*SELECTED PASSAGE*:

--------------------------------

If a man displays these 6 subtle behaviors, he probably lacked affection growing up

Generally speaking, our formative years are a big deal. 

They represent the time in our lives when our core traits and identities are mostly determined. 

So if you lacked affection in your formative years, this will naturally have an effect later in life. 

Men who were never hugged or praised growing up, for instance, may end up subconsciously acting out in ways that confuse those around them. 

Maybe they’ll overcompensate, or maybe they’ll act excessively cold and aloof. 

When it comes to deciphering male behaviors, there’s always an explanation… a sentiment that is often rooted in childhood. 

In this article, I’ll take you through the behaviors of men who lacked affection growing up. 

Hopefully, these insights provide you with some clarity. 

Let’s get to it! 

1) He has difficulty expressing raw emotions

My dad was raised by an emotionally frigid woman. 

Now don’t get me wrong, my grandmother was an incredibly kind woman… but there is no debating that she was emotionally distant

Hence, growing up, while my old man was friendly, when it came to discussing emotions and feelings, he would shy away, often appearing physically uncomfortable by it. 

We always had a good relationship, but we rarely got to discuss and share our feelings intimately; interactions were often kept surface-level, which, while not ideal, is something I learned to live with. 

As humans, we sort of tend to fear what we don’t know. 

So if you lacked affection growing up, this will likely persist far into adulthood. 

Usually, you’ll end up emotionally guarded, struggling to communicate feelings, or appearing emotionally distant and detached, which can restrict the quality of your relationships. 

2) He has a frequent need for validation 

Good, responsible parents make their children feel special; they make them feel validated

A lot of my friends have kids now… and I notice them sometimes setting those kids aside to provide them with reassurance and validation. 

This is healthy. 

If you lacked affection and validation as a child, you’ll tend to subconsciously look for it later in life, in various ways. 

Maybe you’ll sleep around and be promiscuous, jumping from relationship to relationship without truly emotionally connecting. 

Maybe you’ll post excessively and overshare on social media and get hooked on likes and positive feedback, however fleeting. 

Maybe you’ll get needy in your relationships, your appetite and insatiable quest for validation invariably turning the other person off.

3) He’s a bit of a people-pleaser 

In other cases, a lack of validation can result in people-pleasing tendencies

Your need for approval overwhelms everything else… and thus, you feel a strong desire to please others and be in their good graces–a way to compensate for affection missed as a child.

When others inevitably catch on (and they do), they can take advantage, trampling over any personal boundaries you may (or may not) have.

--------------------------------

*MATERIAL SUPPLIED*:
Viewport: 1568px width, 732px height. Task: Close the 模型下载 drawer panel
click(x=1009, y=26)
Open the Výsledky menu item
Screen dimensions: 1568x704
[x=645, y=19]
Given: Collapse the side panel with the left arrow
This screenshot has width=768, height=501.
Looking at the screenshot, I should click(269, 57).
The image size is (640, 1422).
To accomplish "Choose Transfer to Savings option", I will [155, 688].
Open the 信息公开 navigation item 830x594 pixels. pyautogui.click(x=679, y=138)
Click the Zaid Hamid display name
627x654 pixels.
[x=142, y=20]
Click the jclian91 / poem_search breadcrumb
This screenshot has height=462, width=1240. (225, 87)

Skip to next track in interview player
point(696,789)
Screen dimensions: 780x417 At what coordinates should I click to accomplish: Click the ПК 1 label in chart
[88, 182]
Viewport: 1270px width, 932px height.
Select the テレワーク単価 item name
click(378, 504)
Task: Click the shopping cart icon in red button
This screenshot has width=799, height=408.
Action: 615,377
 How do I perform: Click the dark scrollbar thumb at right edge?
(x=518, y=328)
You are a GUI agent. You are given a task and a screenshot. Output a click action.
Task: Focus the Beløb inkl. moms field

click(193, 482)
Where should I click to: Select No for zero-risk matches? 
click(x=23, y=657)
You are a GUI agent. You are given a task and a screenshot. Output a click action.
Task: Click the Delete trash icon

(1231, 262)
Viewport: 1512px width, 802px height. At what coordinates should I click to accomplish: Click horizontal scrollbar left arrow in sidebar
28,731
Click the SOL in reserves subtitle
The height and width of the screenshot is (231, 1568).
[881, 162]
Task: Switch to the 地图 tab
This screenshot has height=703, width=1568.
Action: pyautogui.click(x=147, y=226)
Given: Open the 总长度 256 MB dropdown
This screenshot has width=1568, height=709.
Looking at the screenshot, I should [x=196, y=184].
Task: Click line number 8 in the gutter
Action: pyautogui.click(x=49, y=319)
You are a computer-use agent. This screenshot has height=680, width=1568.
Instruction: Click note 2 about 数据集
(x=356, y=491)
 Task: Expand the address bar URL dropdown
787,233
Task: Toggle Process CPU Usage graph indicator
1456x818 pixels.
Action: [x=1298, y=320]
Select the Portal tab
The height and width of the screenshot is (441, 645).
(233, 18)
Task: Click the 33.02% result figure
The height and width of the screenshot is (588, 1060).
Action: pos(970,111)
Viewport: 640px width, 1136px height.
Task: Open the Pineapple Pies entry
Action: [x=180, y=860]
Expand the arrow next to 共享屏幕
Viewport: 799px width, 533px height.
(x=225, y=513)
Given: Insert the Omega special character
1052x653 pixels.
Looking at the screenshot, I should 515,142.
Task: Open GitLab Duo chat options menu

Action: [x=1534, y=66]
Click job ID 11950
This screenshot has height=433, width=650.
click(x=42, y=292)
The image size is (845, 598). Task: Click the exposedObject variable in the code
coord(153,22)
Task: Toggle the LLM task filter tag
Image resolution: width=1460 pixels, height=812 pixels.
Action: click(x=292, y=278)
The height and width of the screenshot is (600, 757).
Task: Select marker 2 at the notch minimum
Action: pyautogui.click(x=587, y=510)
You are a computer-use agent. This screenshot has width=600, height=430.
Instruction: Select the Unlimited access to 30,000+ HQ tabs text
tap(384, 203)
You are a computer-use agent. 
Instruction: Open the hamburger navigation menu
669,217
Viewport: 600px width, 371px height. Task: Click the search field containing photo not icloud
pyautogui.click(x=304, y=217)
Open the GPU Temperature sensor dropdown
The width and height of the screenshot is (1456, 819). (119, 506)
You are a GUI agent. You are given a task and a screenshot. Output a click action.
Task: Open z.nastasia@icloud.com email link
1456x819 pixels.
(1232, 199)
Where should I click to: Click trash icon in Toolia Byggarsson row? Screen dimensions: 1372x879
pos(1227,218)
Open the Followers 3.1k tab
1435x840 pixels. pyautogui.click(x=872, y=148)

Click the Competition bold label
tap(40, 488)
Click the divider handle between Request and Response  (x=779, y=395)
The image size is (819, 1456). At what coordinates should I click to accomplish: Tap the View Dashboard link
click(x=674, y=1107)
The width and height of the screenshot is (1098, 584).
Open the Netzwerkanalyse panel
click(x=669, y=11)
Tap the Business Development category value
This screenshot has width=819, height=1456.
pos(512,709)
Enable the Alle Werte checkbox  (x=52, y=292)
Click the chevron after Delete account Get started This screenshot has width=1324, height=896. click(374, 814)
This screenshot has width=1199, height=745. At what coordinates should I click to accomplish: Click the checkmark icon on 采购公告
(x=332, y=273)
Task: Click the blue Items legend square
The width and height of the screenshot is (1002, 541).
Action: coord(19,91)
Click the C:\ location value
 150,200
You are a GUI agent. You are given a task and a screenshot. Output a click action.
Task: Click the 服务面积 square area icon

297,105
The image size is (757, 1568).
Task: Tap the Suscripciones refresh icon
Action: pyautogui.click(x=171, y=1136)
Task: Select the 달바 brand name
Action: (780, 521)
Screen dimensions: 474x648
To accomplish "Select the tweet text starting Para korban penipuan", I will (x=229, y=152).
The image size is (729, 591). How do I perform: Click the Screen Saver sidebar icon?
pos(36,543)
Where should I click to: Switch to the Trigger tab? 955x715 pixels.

--------------------------------

*WORK INSTRUCTIONS*:
**1.** Reproduce the part of the article on men who lacked affection growing up between "When it comes" and "emotionally frigid woman.", inclusive.
**2.** Carry on writing the article on men who lacked affection growing up, starting right after its last sentence.

*ANSWERS PROVIDED*:
**1.**
When it comes to deciphering male behaviors, there’s always an explanation… a sentiment that is often rooted in childhood. 

In this article, I’ll take you through the behaviors of men who lacked affection growing up. 

Hopefully, these insights provide you with some clarity. 

Let’s get to it! 

1) He has difficulty expressing raw emotions

My dad was raised by an emotionally frigid woman.

**2.**
And you sit back and allow it to happen… anything to satisfy your never-ending thirst for approval and validation is permitted.  

4) He has low self-esteem

The main reason you should be affectionate to your kid is to build their confidence. 

You want them to feel loved and special, which will naturally make them feel wanted… and confidence will naturally follow. 

In principle, the opposite is true: when you grow up with minimal affection, this can lead to feelings of inadequacy and low self-worth later in life. 

Your foundations are thin because you rarely got that positive reinforcement during your formative years. 

Not good. 

These feelings of low self-esteem can manifest as a heightened sensitivity to criticism. 

Maybe you’ll react strongly to criticism or negative feedback, taking it as a personal affront or attack rather than an opportunity for genuine change and improvement.  

5) He tends to avoid intimacy 

Like my father before me, I’ve had my struggles with emotion and intimacy throughout my life. 

The latter has mostly been true because I was raised by my dad, who as you know by now is a very unaffectionate person. 

When I was younger, I was quite literally incapable of forming close romantic bonds… perhaps to an extreme regard.

For example, I wouldn’t often be able to go out with the same person more than twice. 

As soon as things got remotely affectionate, I’d abruptly disappear, cowardly making excuses for my absence until the other person got the hint. 

In hindsight, the prospect of intimacy terrified me, so I subconsciously did what I could to avoid getting close to others, emotionally and physically. 

And though I’ve since made strides since those days, I still find myself occasionally struggling or feeling guarded when dealing with affection. 

Trust me, unlearning deeply ingrained behaviors is no walk in the park. It’s a day-to-day battle. 

6) He can be overly independent 

A lack of affection growing up can result in some extreme overcompensating. 

A man will sometimes fill the void left by an unaffectionate upbringing by acting overly self-reliant. 

He’ll use this dormant energy to become extremely independent, to prove to everyone, including himself, that he doesn’t need them to thrive in life, that he can do everything on his own. 

His convictions will often be so strong that he’ll consider things like asking for help as a sign of weakness.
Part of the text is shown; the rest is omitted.